Meet Lucy Hughes, a graduate from University of Sussex, who addresses the topics of plastic pollution, single use plastics and waste recycling in a single invention.

Lucy designed a new material, called MarinaTex bioplastic, which is made of discarded fish scales and skin. The bioplastic degrades in compost bins, while being extremely flexible, translucent and very strong. The material holds the potential to completely replace single use plastics in plastic bags and sandwich wrappers. What is more, the invention takes care of the huge amounts of waste, which the fishing industry generates annually.
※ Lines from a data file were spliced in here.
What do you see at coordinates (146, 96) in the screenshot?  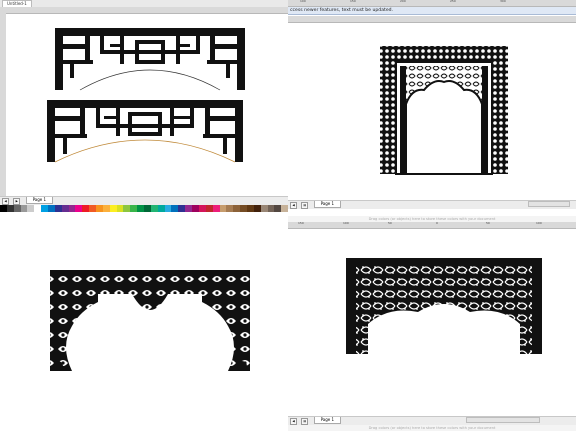 I see `lattice-arch-drawing` at bounding box center [146, 96].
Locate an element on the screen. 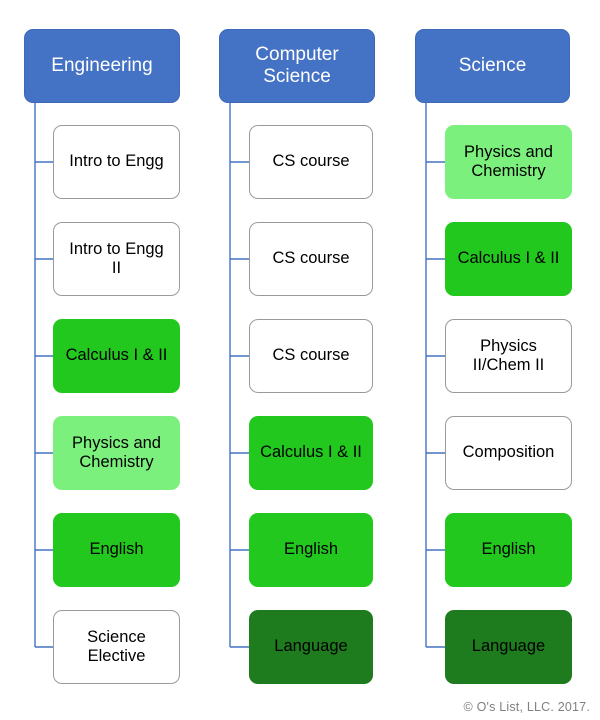  course-node: Intro to Engg II is located at coordinates (116, 259).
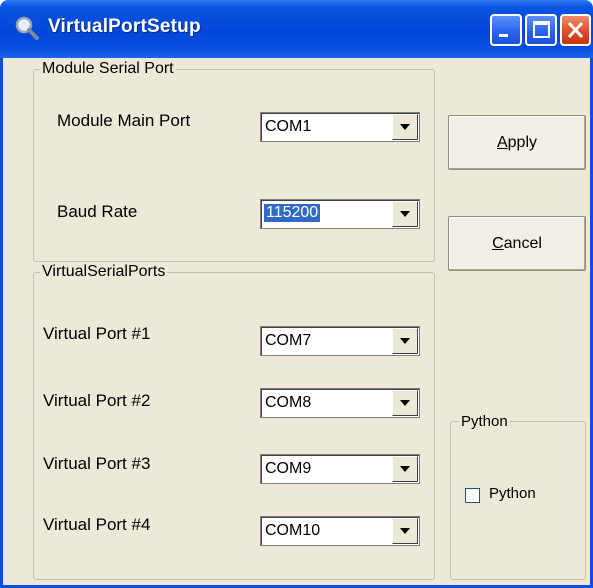 This screenshot has height=588, width=593. I want to click on close-icon, so click(576, 30).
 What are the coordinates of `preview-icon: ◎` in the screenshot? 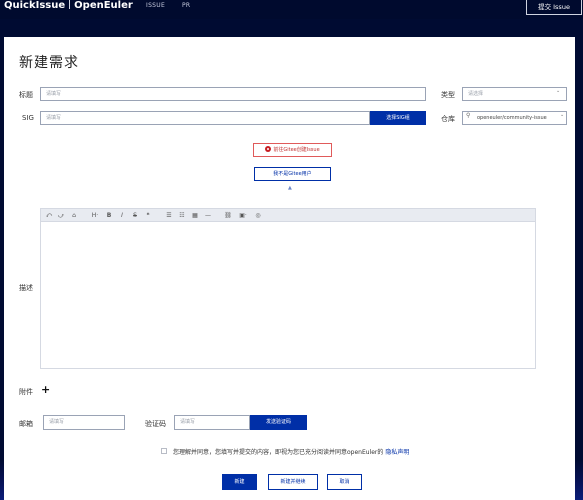 It's located at (258, 216).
In order to obtain the ultimate bioplastic material, Lucy had to run more than 100 experiments. If this does not impress you enough, wait until you hear that she ran most of these on her kitchen stove in her student house.

It was all worth the effort! Not only it got her a first on her final year university project (which, believe me, at University of Sussex is quite an achievement!), but it also brought her the 30,000 pounds and super prestigious award by James Dyson. He himself stated that he is completely convinced that MarinaTex has all it needs to fully replace single-use plastics.

The next step would be that Lucy continues her research and makes sure MarinaTex keeps evolving. Hopefully, very soon, we will be seeing the product all over the shelves of our grocery stores!